Read an Excerpt
GLOBAL TAX REVOLUTION
The Rise Of Tax Competition And The Battle To Defend It
By CHRIS EDWARDS DANIEL J. MITCHELL CATO INSTITUTE
Copyright © 2008 Cato Institute
All right reserved. ISBN: 978-1-933995-18-2
Chapter One
Introduction
A fear is haunting big governments around the world-the fear of rising tax competition. As globalization advances, individuals and businesses are gaining greater freedom to work and invest in countries with lower taxes. That freedom is eroding the monopoly power of governments and forcing them to reform their tax systems and restrain their fiscal appetites.
Many governments have responded to globalization with tax cuts designed to improve competitiveness and spur growth. Individual income tax rates have plunged in recent decades, and more than two dozen nations have replaced their complex income taxes with simple flat taxes. At the same time, nearly every country has slashed its corporate tax rate, recognizing that business investment and profits have become highly mobile in today's economy.
That is the good news. The bad news is that some governments and international organizations are trying to restrict tax competition. A battle is unfolding between those policymakers wanting to maximize taxation and those understanding that competition is leading to beneficial tax reforms. If plans to stifle tax competition gain ground, growth will be undermined, governments will grow larger, and economic freedom will be curtailed.
In this book, we chronicle the rise in tax competition, which was spurred by the unleashing of international capital flows beginning in the 1970s. We survey the exciting tax reforms that are taking place around the world and explain how these reforms benefit average workers and families. We also examine the backlash against tax competition and describe why the arguments of the critics are mistaken.
The concluding chapter discusses reform options for the United States. In many ways, America has fallen behind on tax reform and now its climate for investment is inferior to that of other major countries. As tax competition intensifies, it is crucial to overhaul the federal tax code to ensure America's continued prosperity and leadership in the world economy.

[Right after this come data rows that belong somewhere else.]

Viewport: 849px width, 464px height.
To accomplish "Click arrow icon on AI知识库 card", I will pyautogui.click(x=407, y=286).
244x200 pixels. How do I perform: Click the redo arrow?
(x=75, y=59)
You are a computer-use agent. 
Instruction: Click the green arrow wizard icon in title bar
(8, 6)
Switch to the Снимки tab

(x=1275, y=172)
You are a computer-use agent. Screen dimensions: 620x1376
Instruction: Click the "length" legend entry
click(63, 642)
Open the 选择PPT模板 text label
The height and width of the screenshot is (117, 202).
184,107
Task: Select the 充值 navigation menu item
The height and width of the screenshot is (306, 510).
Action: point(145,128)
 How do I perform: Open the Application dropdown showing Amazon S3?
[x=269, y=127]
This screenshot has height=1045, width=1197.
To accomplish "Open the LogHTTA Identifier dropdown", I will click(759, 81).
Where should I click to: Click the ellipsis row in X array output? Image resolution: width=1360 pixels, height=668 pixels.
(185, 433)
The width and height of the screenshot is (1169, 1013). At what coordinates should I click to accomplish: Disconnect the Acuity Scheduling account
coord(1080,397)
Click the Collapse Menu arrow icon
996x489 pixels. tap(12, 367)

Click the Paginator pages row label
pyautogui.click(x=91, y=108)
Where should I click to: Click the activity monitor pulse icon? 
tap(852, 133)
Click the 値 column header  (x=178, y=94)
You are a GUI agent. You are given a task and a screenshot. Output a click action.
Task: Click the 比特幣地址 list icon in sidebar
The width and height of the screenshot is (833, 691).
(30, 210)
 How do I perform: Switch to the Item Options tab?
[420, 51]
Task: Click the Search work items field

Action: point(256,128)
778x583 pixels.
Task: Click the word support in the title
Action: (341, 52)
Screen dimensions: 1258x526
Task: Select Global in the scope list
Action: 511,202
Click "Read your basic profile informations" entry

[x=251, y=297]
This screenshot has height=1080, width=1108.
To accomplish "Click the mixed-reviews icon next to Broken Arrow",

Globalization Advances and Tax Rates Retreat
Globalization is transforming separate national economies into a single world economy. That process is occurring through rising trade and investment, migration of workers, and transfers of technology. International investment flows have increased roughly tenfold since 1990 as corporations and investors have sought new opportunities in foreign markets.
The world economy is becoming "flat," as New York Times columnist Thomas Friedman discussed in a bestselling book of 2005. That means that businesses can locate just about anywhere and ship products to their customers around the globe. Investors can search for opportunities abroad from their desktop computers. And entrepreneurs can raise capital, hire workers, and build factories in any of hundreds of hospitable investment locations.
Friedman skillfully analyzed these trends focusing on technology, skilled workers, and education. But Friedman's book largely ignored the globalization of capital and the importance of America creating a receptive climate for investment. Friedman focused on labor, but mainly overlooked capital.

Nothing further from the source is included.